The NCSL Blog


By Zach Herman

How state licensing regulatory structures differ, the unintended consequences of licensing reform and how to sustain efforts as the Occupational Licensing Consortium wraps up were just some of the points of discussion during the third and final annual Multi-State Occupational Licensing Learning Consortium Meeting.

From left to right: Suzanne Hultin, program director at the NCSL employment labor and retirement program; Rachael Stephens program director at the National Governors Association Center for Best Practices; and Heather Shaffer Deputy Director of the Council of State Governments Center for Innovation..The meeting, held Sept. 11-12 in Park City, Utah, assembled nearly 150 state lawmakers and legislative staff, governors’ office staff, state agency and department heads, industry association representatives, occupational licensing board members, economists and researchers to discuss ways to reduce barriers to occupational licensing. 

The meeting was put on by NCSL’s Employment, Labor and Retirement Program in partnership with the National Governors Association Center for Best Practices and The Council of State Governments Center for Innovation.  

During the two-and-a-half-day meeting, attendees experienced a mix of workshops and panels led by experts, as well as facilitated state time where teams worked on and developed action plans for occupational licensing in their states.

Fourteen state teams attended the meeting, including Arkansas, Colorado, Connecticut, Delaware, Idaho, Illinois, Indiana, Kentucky, Maryland, New Hampshire, Nevada, Utah, Vermont and Wisconsin. Each state brought a team of roughly six people, representing the legislature, governor’s office, state agencies and regulatory boards

Speakers Kaitlyn Spehar, a policy analyst for Pennsylvania Governor Tom Wolf, and Senator John Walsh (D) of Delaware discussed ways states can institutionalize best practices in occupational licensing by explaining policies and practices their state has integrated into its regulatory systems for licensed occupations.

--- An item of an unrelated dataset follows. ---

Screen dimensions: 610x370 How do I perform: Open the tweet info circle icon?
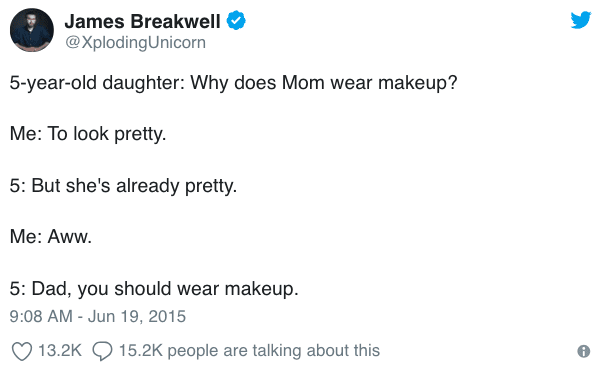[x=584, y=351]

For example, Spehar discussed how the Pennsylvania office of intergovernmental affairs focused on outreach to those directly affected by licensing.

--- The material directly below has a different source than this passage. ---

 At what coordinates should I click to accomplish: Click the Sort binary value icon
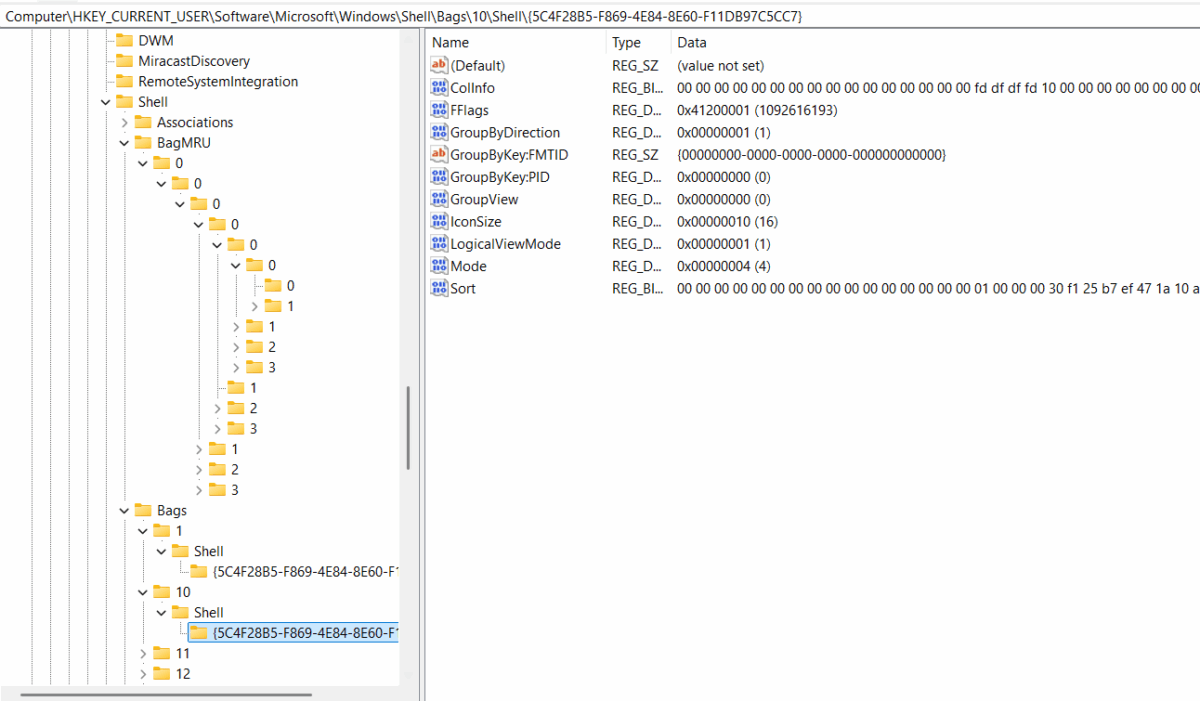pos(438,288)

Two meeting sessions focused on the spectrum of ways professions can be regulated. Speakers from the Council on Licensing Enforcement and Regulation, the Federation of Associations of Regulatory Boards and World Education Services discussed the models used by other countries to regulate their professions and the spectrum regulatory models across each state in the nation. Attendees learned that state regulatory systems vary greatly, from independent, autonomous boards to centralized regulatory agencies.

Other sessions of note:

  • Board members and directors of interstate compacts led a panel on licensing compacts.
  • Six breakout sessions allowed for some deep dives into hot topics and the connections between licensing and workforce development.
  • Hot topics sessions covered interstate portability in the form of interstate compacts, new research from scholars at Saint Francis University, the University of Vermont and Utah State University, and best practices in reducing time and burdens associated with licensure.
  • Workforce development sessions discussed competency-based assessments, aligning licensing with apprenticeships, and new ways to use technology and data.

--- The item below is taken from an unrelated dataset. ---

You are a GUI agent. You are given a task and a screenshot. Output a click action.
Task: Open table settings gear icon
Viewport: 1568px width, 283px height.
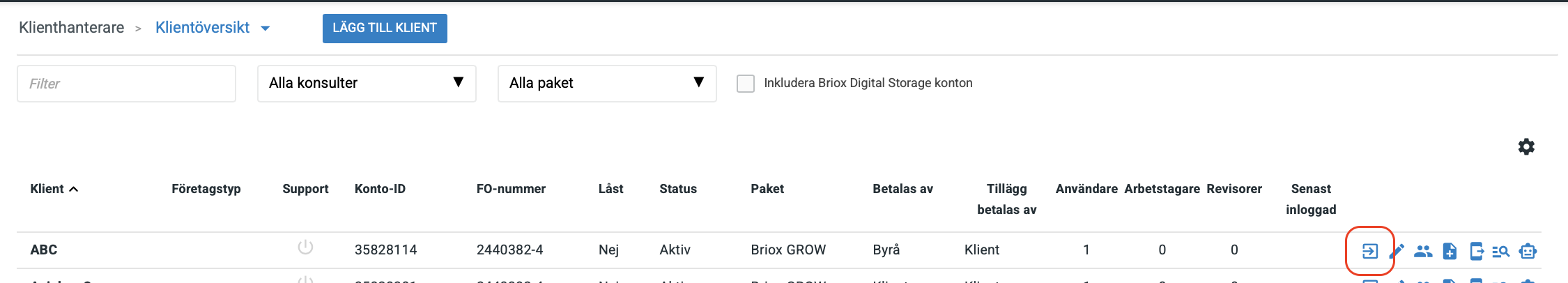[1526, 147]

States heard from each other on successes from the previous years as members of the consortium. These included passage of many pieces of legislation, the creation of task forces, the centralizing and collection of data, and new partnerships with other government organizations such as the U.S. Department of Defense and U.S. Department of Justice. States also shared their plans to sustain their momentum past the formal end of the Occupational Licensing Consortium in June of 2020. More information about the 2019 Occupational Licensing Multi-State Consortium can be found online here.

Zach Herman is a research analyst in the NCSL Employment, Labor & Retirement Program.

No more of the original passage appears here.